12 Guidelines for New Credit Card Users in USA
The first credit card can be exciting, tempting and intimidating. If you’re going to have your first credit card (or your child is going to have it), here are some ideas to keep in mind.
- A credit card is a serious matter. The issuing company lends you money and responsibility is on you to repay all the money.
- One card is probably enough. Have just one and avoid temptation.
- Keep your credit limit low. Depending on how you are going to use it, $500 or $1,000 will be enough for most first-time credit card users.
- Pay the balance you owe in full each month. Avoid service charges and establish a good credit history.
- Make your payments on time. This will help you establish a good credit record and avoid late fees.
- Use the card for emergencies. Start using this new comfort slowly. Continue to use cash, debit card and checks for most purchases, especially until you feel comfortable with the card.
- Never allow others to use your card. You are responsible for all charges on your card. Don’t let others borrow it and don’t reveal your social security number/PIN or any other personal information related to your credit card.
- Keep track of your card usage and compare your records to the information on your monthly statement.
- Keep the card active. Even if you only use it for emergencies, try to use it for small purchases every three to four months to keep it active. In that case, pay the outstanding balance before interest is earned.
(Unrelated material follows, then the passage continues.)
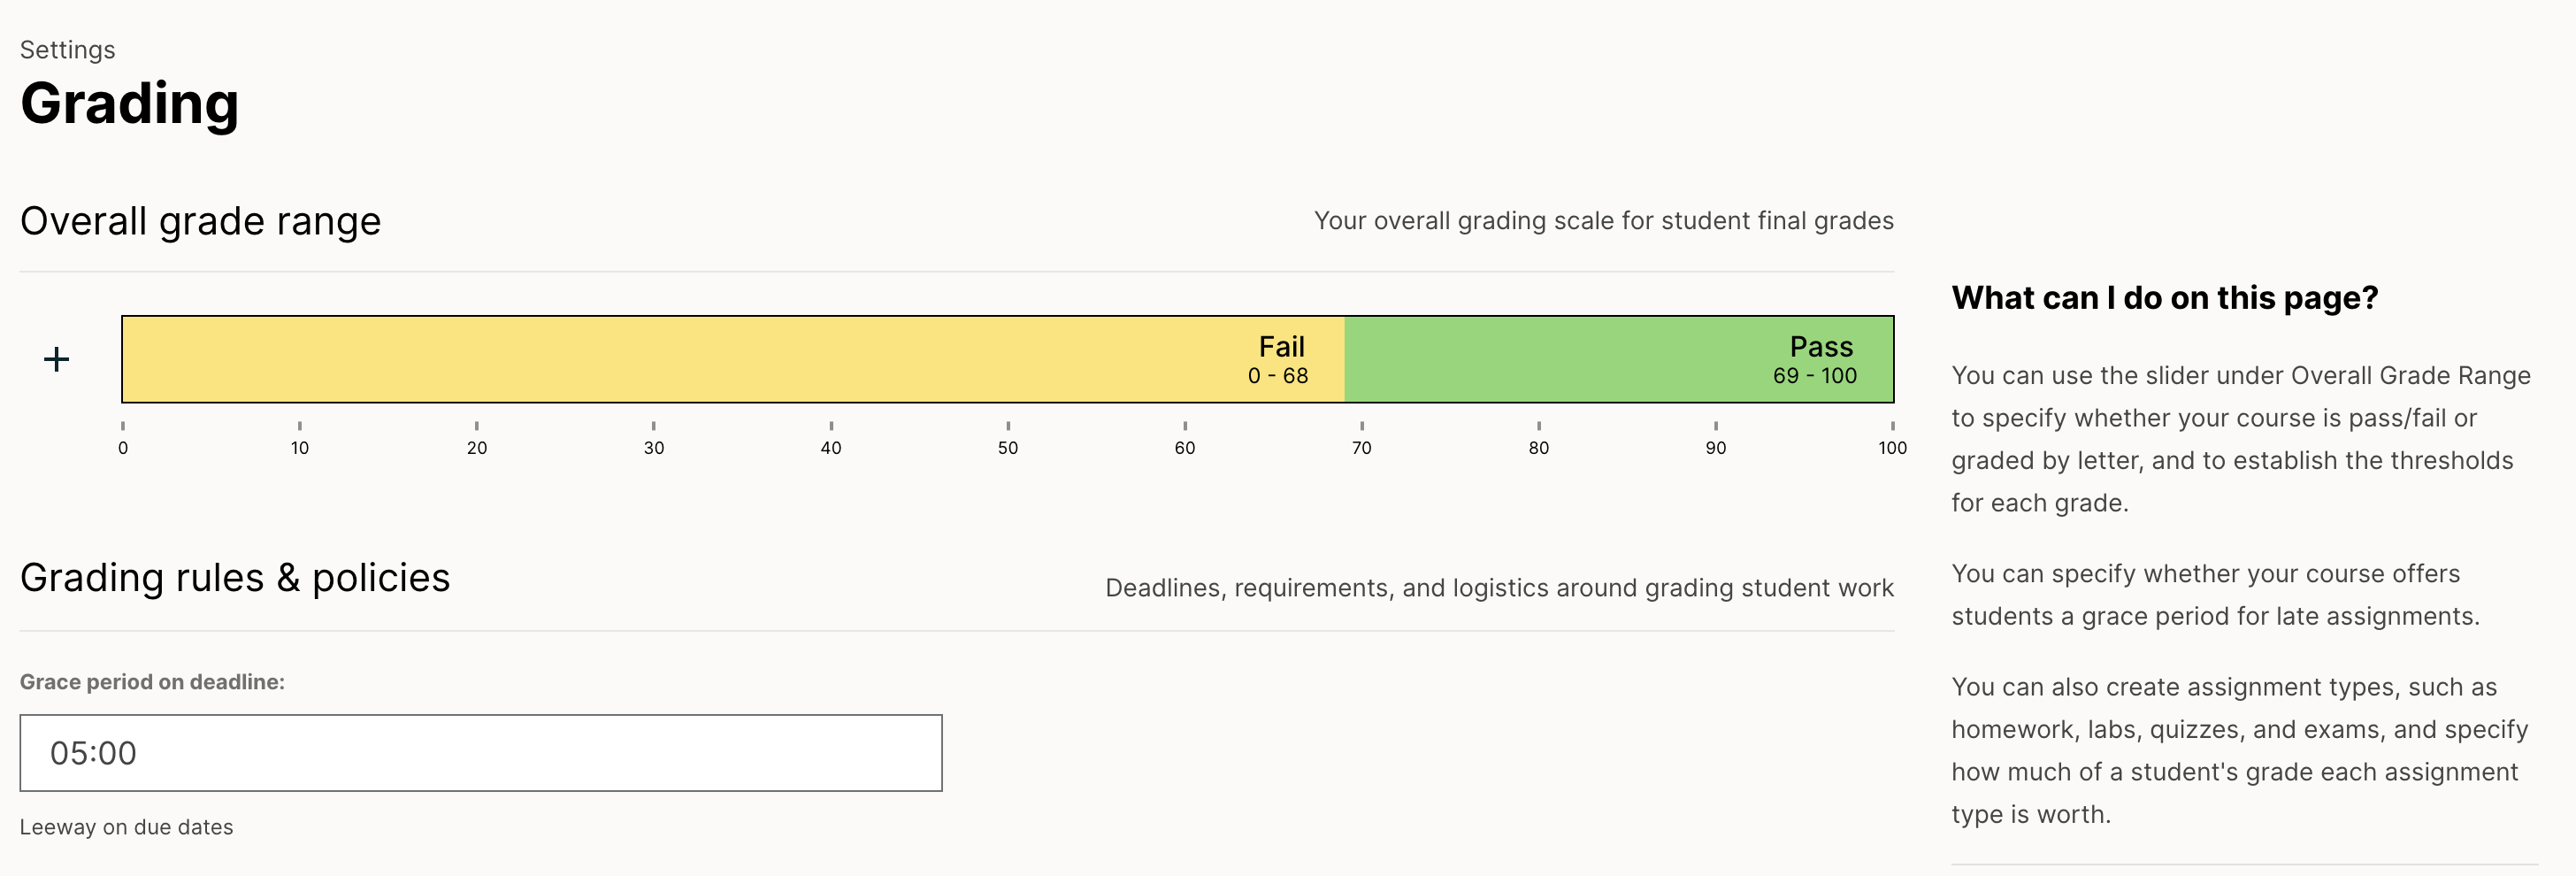Click the "What can I do on this page?" heading

pyautogui.click(x=2165, y=298)
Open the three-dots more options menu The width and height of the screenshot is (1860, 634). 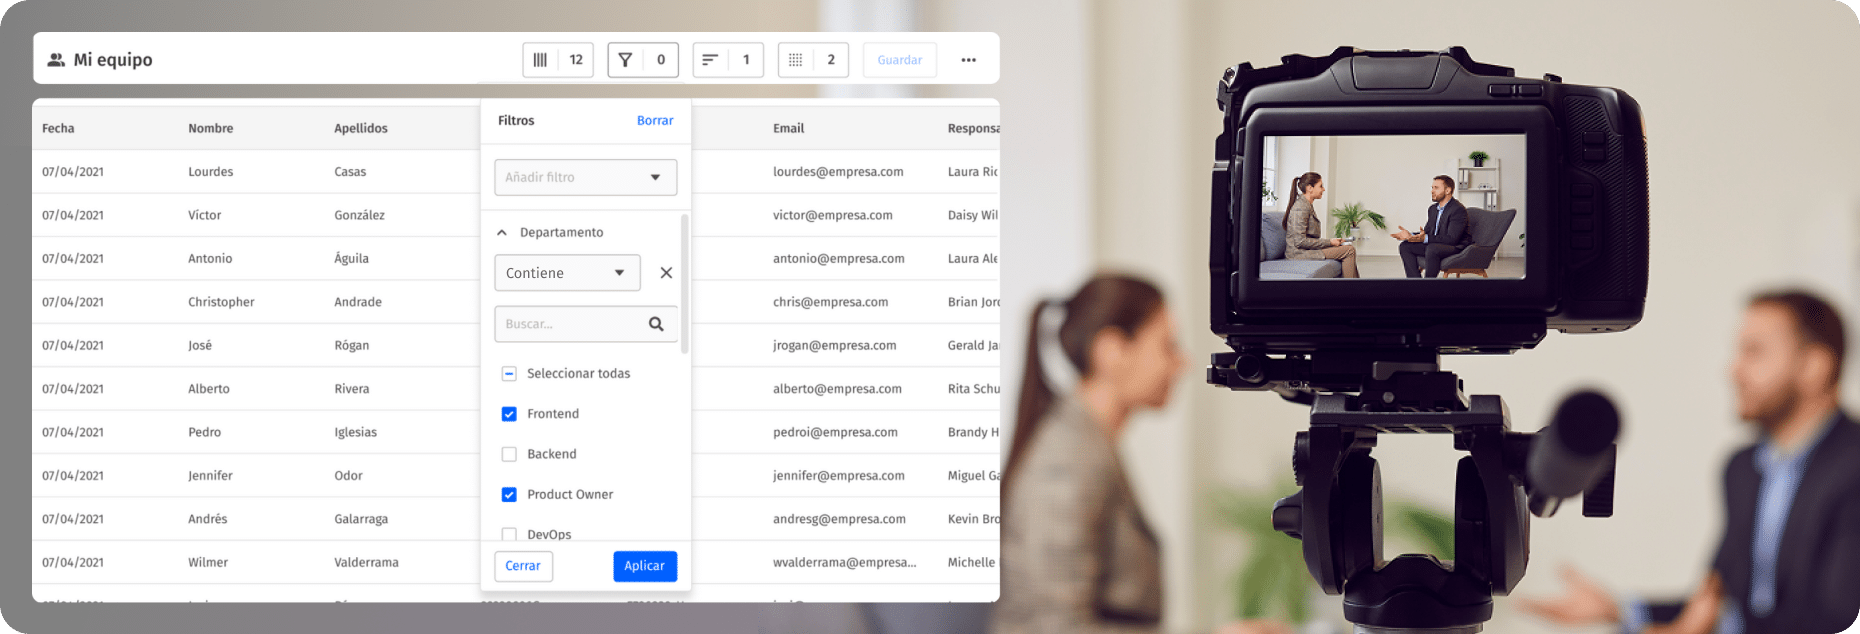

- Avoid using the card for cash advances. The interest rate charged on cash advances is often higher than the purchase rate and you are charged interest immediately.
- Create a spending plan and budget. Don’t let your credit card payments exceed 20% of your monthly income.
- If having a credit card is a problem, cancel it or stop using it for a while.
Here are some other points to keep in mind regarding your credit card:
Credit card companies make money by charging interest on long outstanding balances. Often, the rates they charge are quite high. In addition to the interest, they also make money from annual/joining fee, cash withdrawal and others.
Choose a card that meets your requirement. First-time users should look for one that has low (or no) annual fees and low interest rates. If you are not going to use it much, benefits such as rewards (airline tickets or cash refunds) will not offset the charges that are usually applied with this type of card.
Having a good credit history is important. People with good record often find it easier to get credit in the future and often get lower rates on their loans.
Carefully analyze the details of the card. Make sure you understand all charges and how interest charges are calculated.